After twenty or so minutes, Rolanda walks over to Minerva, who’s sat in a comfortable upholstered chair near the door. Rolanda grabs a handful of her right pant leg and tugs it up, revealing a stencil on her ankle that reads, “Minerva” in an embellished but completely legible script. It’s simple, plain, but even as a stencil, elegant.

“I’m relieved you decided against the pirate heart,” Minerva observes good-naturedly. “I don’t fancy reflecting on the mother issues that might suggest.”
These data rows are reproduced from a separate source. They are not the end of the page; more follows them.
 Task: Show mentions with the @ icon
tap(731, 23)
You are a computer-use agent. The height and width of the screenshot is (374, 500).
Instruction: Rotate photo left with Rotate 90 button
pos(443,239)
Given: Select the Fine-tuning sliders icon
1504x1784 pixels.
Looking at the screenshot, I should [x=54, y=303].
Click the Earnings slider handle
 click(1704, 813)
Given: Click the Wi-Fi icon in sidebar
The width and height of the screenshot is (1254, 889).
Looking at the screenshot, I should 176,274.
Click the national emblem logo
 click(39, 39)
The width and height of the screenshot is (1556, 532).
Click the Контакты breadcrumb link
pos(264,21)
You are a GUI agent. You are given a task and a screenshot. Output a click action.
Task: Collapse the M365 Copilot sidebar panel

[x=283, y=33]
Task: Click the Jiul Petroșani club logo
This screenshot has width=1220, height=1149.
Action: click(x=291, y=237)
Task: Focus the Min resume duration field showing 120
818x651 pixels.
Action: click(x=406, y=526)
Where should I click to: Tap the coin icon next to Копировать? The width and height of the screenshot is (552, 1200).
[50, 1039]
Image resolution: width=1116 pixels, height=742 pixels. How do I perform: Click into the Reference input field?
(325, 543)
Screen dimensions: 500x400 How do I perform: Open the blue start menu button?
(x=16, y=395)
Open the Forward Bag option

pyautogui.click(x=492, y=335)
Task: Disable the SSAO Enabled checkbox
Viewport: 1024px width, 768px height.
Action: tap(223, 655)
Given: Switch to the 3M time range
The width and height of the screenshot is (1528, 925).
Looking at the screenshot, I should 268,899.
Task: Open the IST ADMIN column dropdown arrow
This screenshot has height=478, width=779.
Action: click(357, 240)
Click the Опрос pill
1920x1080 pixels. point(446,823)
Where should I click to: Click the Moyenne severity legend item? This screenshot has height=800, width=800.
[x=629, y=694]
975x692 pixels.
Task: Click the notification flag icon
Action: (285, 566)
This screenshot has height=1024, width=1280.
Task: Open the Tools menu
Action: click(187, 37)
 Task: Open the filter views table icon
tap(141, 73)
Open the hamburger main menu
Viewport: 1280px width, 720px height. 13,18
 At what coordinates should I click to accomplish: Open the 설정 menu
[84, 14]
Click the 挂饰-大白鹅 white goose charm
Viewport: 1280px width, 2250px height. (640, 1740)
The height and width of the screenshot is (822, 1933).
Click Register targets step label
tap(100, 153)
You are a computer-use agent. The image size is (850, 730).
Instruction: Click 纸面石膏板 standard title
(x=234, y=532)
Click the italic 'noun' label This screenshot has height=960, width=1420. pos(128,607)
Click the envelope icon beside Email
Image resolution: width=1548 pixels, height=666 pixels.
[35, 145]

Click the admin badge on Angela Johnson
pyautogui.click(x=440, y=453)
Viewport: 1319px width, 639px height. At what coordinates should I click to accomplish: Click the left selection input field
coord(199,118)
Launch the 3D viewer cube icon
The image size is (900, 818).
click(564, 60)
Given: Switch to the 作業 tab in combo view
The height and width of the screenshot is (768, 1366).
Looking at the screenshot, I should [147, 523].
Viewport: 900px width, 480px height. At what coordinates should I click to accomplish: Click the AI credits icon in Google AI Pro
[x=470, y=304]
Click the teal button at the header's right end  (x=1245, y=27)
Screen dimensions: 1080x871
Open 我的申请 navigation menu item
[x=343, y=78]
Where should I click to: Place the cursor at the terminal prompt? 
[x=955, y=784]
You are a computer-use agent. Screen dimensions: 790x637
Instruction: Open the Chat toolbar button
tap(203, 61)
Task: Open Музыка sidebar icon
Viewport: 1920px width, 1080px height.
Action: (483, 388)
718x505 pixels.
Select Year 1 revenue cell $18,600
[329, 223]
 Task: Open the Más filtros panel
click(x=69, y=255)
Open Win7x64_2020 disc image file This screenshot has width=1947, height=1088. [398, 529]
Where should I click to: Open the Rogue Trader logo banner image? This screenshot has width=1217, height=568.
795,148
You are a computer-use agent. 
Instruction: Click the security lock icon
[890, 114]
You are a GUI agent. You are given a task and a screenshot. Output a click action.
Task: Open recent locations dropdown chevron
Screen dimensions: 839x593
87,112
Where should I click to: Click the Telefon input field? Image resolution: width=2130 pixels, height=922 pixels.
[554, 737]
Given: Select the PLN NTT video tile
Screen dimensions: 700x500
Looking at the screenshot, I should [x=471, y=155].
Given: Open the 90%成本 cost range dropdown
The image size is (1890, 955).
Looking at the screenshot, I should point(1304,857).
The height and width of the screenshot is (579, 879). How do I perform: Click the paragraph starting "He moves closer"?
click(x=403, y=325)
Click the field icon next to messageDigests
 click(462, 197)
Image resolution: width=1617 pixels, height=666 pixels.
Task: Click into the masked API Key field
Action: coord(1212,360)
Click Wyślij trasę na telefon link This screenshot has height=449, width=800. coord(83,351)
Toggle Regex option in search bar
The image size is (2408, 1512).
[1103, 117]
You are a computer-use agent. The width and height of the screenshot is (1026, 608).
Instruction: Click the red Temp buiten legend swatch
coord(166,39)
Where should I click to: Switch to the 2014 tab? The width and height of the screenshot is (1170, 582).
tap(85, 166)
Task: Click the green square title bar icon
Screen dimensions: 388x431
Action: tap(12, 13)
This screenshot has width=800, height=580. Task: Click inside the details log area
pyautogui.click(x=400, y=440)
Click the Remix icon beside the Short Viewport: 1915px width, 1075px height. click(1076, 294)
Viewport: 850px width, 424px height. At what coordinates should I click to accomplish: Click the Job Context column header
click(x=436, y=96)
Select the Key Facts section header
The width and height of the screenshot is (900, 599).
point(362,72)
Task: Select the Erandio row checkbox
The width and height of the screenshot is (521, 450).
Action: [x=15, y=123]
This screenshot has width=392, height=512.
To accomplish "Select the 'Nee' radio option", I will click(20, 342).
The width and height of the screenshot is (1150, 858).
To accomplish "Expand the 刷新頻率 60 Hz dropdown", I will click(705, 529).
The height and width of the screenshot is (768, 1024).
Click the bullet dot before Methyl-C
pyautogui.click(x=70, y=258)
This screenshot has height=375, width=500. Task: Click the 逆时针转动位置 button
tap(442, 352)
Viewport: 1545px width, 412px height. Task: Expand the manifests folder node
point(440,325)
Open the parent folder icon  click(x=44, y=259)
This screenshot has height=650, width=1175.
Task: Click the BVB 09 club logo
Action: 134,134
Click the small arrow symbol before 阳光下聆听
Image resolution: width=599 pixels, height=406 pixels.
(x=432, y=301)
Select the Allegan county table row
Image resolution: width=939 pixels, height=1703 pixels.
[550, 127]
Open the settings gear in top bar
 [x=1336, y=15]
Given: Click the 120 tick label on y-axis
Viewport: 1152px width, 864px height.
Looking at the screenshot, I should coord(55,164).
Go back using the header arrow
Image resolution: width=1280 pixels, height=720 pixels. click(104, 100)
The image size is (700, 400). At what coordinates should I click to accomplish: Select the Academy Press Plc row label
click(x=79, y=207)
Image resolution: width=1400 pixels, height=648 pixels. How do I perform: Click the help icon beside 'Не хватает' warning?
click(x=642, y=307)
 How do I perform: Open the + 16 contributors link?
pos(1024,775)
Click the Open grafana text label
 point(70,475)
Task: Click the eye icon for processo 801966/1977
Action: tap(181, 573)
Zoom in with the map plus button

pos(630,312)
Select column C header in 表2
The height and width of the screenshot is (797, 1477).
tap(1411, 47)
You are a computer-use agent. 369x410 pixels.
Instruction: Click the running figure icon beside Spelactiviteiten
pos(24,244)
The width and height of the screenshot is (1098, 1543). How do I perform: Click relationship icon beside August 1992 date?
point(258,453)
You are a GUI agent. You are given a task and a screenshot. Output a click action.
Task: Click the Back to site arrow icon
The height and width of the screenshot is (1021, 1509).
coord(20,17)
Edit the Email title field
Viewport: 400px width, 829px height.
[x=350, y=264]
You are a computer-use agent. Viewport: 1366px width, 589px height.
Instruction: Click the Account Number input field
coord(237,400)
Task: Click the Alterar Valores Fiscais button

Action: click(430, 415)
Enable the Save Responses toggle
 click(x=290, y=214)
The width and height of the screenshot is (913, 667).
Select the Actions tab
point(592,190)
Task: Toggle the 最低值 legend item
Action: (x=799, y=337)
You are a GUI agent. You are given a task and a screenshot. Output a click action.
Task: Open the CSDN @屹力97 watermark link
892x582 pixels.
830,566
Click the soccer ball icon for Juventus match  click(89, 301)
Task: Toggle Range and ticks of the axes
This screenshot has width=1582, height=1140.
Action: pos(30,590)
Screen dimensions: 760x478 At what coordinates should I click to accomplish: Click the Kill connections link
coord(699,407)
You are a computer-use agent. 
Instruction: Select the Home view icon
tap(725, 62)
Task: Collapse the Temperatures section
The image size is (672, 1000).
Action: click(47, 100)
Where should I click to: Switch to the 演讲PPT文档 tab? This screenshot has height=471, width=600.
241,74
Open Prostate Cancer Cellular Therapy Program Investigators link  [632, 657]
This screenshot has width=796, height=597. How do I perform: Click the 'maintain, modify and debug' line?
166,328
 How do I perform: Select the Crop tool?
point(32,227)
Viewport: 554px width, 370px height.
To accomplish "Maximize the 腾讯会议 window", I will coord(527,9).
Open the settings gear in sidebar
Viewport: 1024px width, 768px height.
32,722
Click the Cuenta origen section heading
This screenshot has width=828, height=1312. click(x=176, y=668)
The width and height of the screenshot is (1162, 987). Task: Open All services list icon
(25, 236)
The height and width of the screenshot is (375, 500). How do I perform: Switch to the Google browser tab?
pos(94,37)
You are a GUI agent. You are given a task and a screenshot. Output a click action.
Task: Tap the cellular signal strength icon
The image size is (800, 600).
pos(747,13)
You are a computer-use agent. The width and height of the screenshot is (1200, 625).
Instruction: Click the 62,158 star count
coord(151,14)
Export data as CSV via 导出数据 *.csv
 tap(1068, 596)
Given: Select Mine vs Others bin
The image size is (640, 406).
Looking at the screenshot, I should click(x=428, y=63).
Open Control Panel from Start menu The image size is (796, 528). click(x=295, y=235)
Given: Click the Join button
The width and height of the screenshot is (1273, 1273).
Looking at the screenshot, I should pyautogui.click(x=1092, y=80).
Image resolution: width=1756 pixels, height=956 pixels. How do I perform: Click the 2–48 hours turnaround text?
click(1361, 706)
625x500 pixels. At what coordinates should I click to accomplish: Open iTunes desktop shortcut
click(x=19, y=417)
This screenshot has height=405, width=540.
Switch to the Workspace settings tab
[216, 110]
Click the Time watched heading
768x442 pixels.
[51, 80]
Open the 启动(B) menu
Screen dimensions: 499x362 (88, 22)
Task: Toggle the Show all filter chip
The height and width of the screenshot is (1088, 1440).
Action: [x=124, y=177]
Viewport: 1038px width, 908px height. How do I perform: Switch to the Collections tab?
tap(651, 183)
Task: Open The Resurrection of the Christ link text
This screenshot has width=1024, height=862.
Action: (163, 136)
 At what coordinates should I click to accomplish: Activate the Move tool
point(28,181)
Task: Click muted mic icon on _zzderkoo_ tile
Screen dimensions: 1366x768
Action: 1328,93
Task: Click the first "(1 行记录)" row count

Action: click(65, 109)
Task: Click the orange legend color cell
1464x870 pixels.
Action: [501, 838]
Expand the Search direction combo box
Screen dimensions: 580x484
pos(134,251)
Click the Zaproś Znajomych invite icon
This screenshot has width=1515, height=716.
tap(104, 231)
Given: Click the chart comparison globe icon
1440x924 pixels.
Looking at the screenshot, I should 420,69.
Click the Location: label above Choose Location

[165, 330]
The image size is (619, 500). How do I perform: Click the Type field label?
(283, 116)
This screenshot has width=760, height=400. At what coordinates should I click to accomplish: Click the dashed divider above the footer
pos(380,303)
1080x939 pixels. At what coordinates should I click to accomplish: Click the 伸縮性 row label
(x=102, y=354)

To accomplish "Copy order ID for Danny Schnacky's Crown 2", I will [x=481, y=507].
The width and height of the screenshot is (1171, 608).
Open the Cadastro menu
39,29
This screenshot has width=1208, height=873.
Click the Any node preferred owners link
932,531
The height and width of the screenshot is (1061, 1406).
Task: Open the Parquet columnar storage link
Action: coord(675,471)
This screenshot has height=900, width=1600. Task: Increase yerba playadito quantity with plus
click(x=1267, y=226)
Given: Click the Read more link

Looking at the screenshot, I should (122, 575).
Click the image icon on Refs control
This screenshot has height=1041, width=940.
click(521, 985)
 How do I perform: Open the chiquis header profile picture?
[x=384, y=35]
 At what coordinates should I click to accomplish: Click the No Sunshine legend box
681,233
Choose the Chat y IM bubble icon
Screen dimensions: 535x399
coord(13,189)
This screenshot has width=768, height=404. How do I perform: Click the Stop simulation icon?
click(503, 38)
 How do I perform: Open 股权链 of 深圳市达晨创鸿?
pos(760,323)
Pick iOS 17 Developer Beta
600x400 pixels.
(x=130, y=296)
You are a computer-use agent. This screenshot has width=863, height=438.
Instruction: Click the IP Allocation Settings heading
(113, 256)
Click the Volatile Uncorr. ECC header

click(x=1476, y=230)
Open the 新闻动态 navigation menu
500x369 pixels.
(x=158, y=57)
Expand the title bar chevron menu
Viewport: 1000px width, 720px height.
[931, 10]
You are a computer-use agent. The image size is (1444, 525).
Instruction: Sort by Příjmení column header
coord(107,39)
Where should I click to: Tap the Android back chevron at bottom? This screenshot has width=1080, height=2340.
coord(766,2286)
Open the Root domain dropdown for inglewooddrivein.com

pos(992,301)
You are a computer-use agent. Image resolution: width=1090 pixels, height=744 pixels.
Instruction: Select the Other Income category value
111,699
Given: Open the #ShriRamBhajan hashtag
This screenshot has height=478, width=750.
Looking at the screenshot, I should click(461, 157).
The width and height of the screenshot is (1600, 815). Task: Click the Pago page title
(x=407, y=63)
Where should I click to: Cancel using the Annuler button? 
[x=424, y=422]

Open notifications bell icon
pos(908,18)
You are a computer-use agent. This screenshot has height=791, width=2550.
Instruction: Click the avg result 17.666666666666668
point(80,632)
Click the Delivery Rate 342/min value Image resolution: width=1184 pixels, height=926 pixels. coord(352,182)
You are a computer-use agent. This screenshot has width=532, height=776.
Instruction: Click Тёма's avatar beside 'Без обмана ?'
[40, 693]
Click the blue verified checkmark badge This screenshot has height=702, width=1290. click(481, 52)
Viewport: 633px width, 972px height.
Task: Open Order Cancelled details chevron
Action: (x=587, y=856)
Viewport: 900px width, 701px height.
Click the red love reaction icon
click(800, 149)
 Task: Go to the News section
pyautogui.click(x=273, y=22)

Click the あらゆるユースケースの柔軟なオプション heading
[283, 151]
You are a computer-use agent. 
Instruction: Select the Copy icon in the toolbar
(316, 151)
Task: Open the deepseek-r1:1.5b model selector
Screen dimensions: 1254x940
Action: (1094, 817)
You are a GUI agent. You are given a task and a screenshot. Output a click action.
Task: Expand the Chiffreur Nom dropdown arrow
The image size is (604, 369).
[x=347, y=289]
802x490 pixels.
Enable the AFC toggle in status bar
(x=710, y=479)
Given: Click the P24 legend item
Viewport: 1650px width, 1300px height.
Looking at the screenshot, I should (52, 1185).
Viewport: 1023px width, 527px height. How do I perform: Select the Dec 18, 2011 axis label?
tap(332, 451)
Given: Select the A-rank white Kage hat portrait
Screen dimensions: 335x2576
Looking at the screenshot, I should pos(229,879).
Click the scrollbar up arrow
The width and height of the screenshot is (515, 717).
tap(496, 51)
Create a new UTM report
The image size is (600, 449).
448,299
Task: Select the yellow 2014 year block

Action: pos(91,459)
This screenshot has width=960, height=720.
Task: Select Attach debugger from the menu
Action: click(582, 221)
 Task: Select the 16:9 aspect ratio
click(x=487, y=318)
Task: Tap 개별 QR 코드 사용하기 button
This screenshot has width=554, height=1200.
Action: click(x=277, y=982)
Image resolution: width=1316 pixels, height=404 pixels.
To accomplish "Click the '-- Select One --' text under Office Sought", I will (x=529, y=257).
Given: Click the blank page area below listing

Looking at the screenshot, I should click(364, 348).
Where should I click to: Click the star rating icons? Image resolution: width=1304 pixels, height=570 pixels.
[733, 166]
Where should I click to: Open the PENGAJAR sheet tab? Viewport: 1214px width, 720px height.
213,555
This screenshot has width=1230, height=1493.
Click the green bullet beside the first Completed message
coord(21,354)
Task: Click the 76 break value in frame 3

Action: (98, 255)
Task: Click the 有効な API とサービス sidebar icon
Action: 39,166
“I like ‘Minerva’ as is,” Rolanda says, so, so genuinely. And if Minerva were turning 16 instead of 63, she’s sure she’d blush at the honeyed tones.

After a few more moments in which Minerva and Rolanda both consider the look of the stencil in a mirror to one side of the desk, Euge joins them.

“That job won’t take long.” He jerks his head towards Rolanda. “Did anything catch your eye?” The question is for Minerva.

“I picked something, yes,” Minerva answers, hedging. Rolanda snorts as though in despair of Minerva’s weak attempt at a joke.

“What’ll it be?” He presses.

Minerva opens the portfolio resting on her lap. With a wordless spell, the pages begin to flick and finally stop on the one she marked. “I’ll have this,” she says, gesturing to one of the images.

Euge chuckles warmly, and Rolanda walks over, her own tattoo apparently forgotten for the moment. She barks out a laugh, then says, “No offence, lad,” to Euge.

“None taken. Are you sure that’s what you want? This is your first tattoo, right? Sometimes it’s good to sit with these things a bit, not to be too impulsive—“

Minerva cuts him off, because the entire point of getting this tattoo is to be impulsive, to remember those whose adventuring was cut short. “This one,” she affirms. 

“Alright,” Euge says, while Rolanda casts doubtful looks at Minerva.

Euge turns his attention back to Rolanda, directing her to take a seat on a long, reclining chair next to the work station where he’s already prepared his inks.

“If you’re ready, Rolanda, I’m going to get the needle going without ink for just second to get you used to the feeling, okay?” 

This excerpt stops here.